Placer Dome Inc. said Tuesday it has cut the amount of gold committed under its hedging program by 1.1 million ounces in the first quarter and expects its full-year reduction of 20 per cent.
Vancouver, B.C.-based Placer said in a statement it had converted 920,000 ounces under forward sales for 2004 through 2006 to put options through purchase of overall call options at a cost of $9.4-million (U.S.) or about $10 an ounce.
As of March 31, Placer said its maximum committed ounces totalled 11.5 million or about 22 per cent of gold reserves at an average expected realized price of $380 an ounce.
"We are moving quickly to simplify and reduce the hedge position that increased as a result of the AurionGold acquisition," Placer chief financial officer Rex McLennan said.
"More than 75 per cent of our production in 2003 remains fully leveraged to a rising gold price. We have now brought our 2004-2006 committed ounces more in line with our financial strategy and we will continue to reduce our commitments further."

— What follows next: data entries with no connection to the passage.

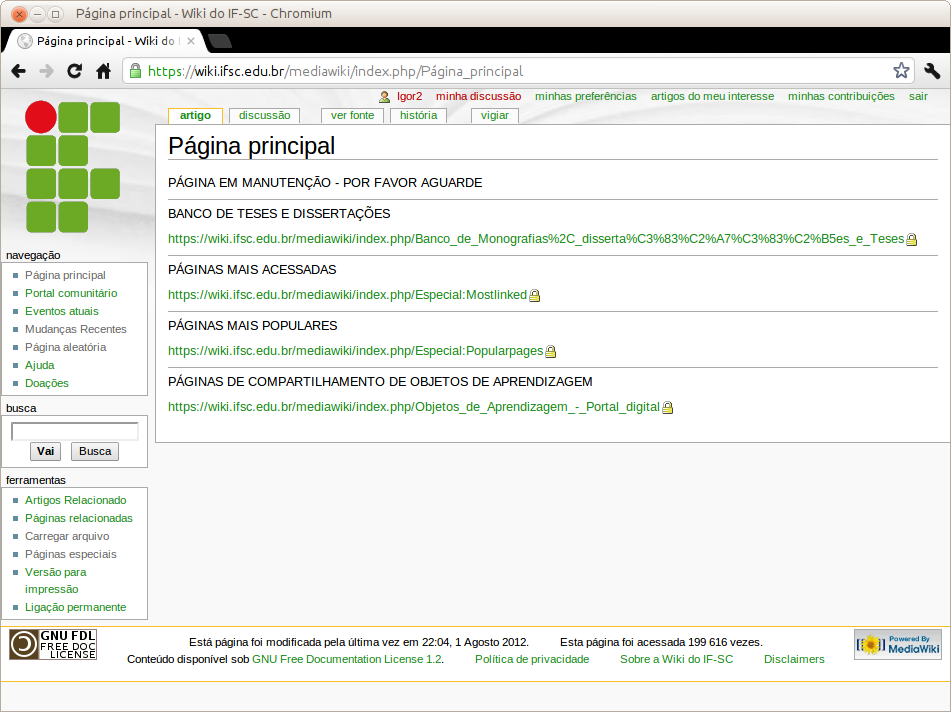Switch to the discussão tab
The image size is (951, 712).
click(264, 115)
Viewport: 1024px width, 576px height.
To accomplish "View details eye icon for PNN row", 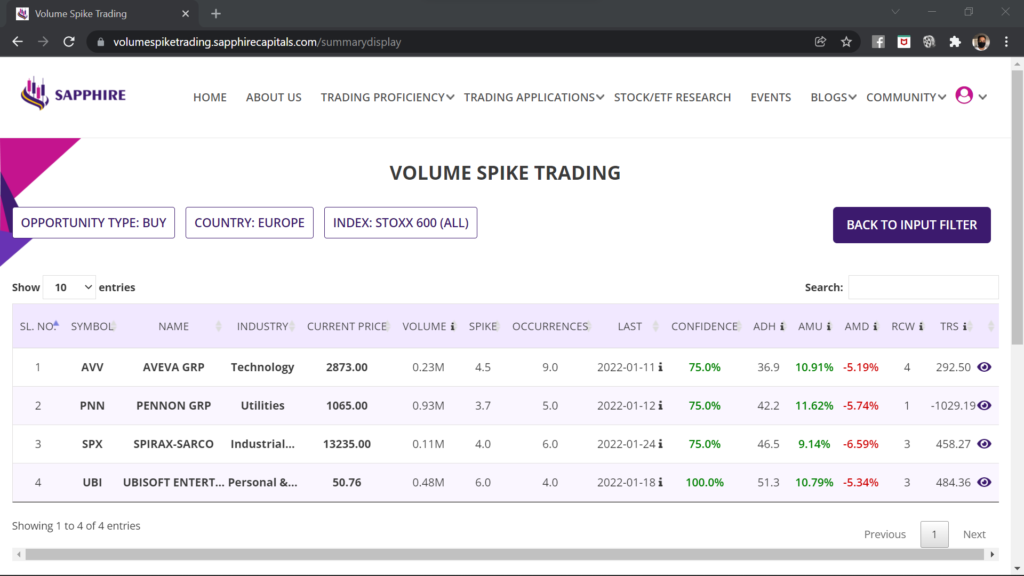I will pyautogui.click(x=984, y=406).

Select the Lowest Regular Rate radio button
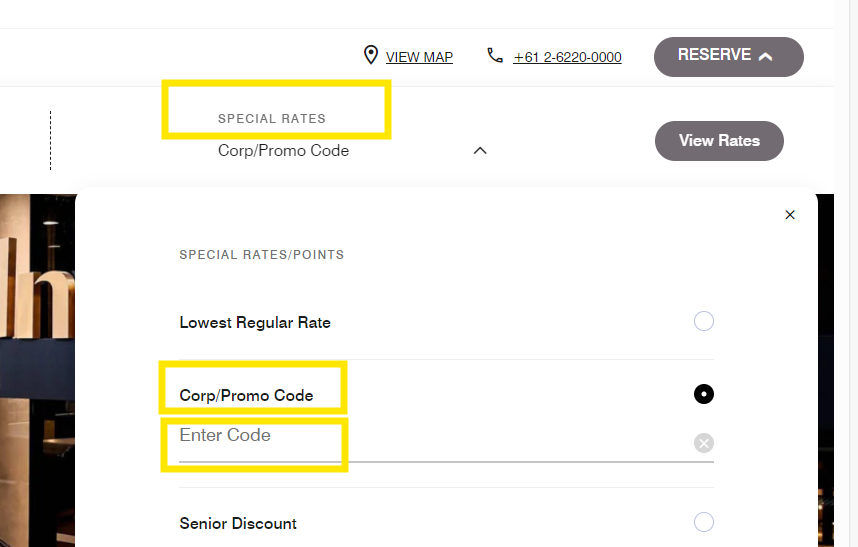(704, 321)
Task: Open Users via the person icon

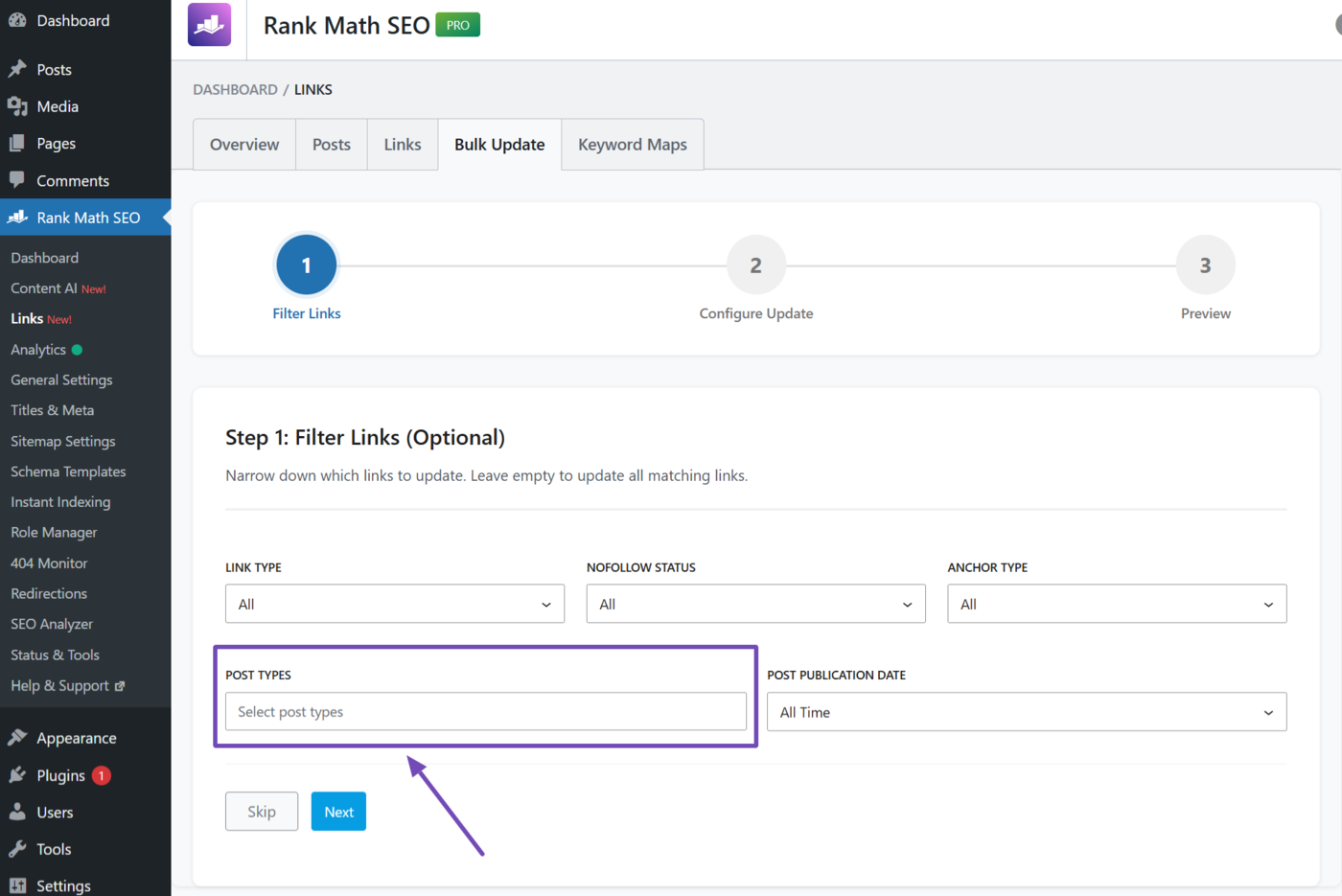Action: 19,813
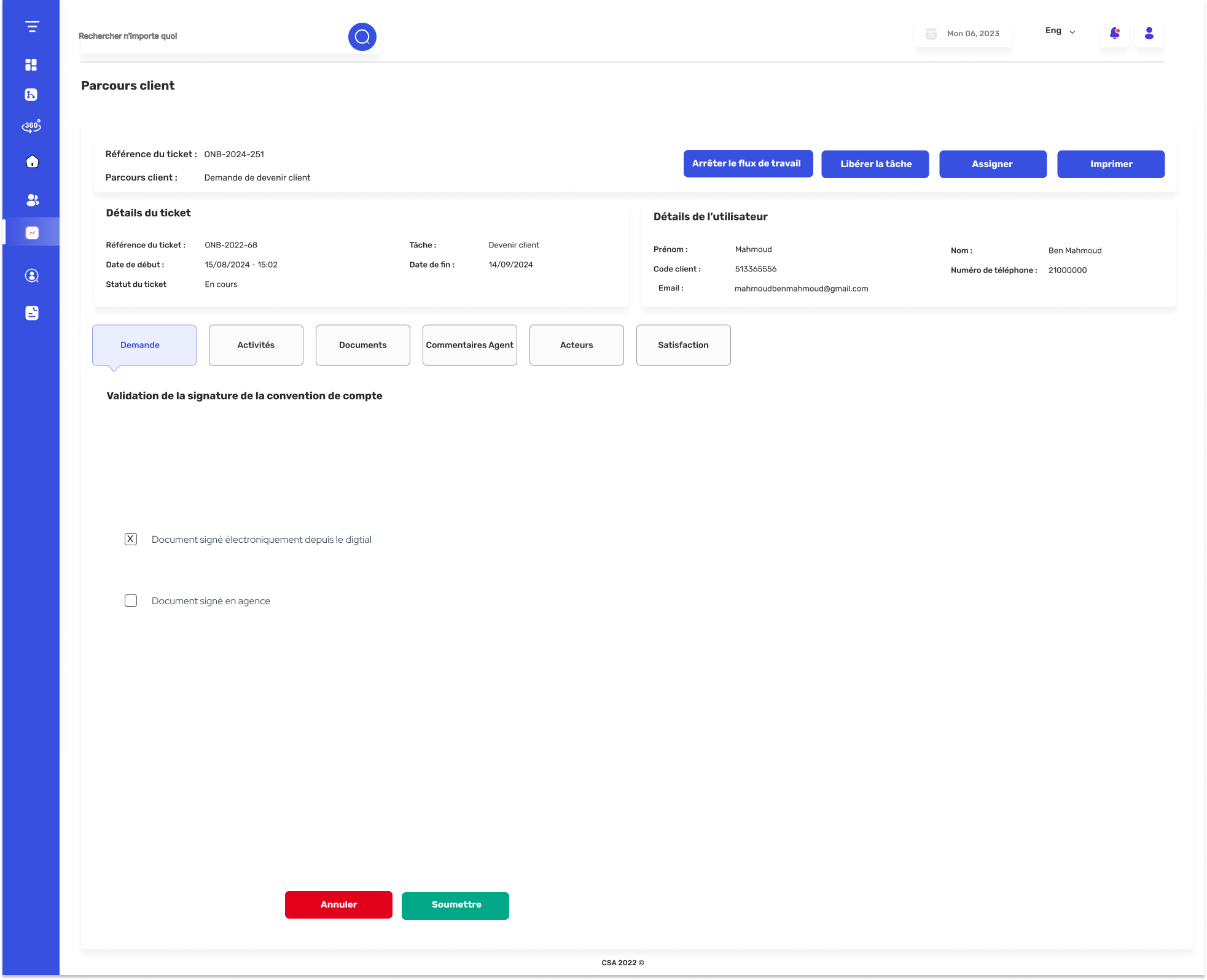Switch to the Activités tab

click(x=256, y=345)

Placer Dome took over Australia's AurionGold Ltd. following a long-running hostile bid last year. In October, AurionGold's board recommended its shareholders accept the offer after it failed to find a rival bidder.
Looking ahead, Placer said it expects to reduce its committed ounces to below 10 million by Dec. 31.
"This would represent a cumulative decrease in committed ounces of more than 20 per cent for the year," the company said.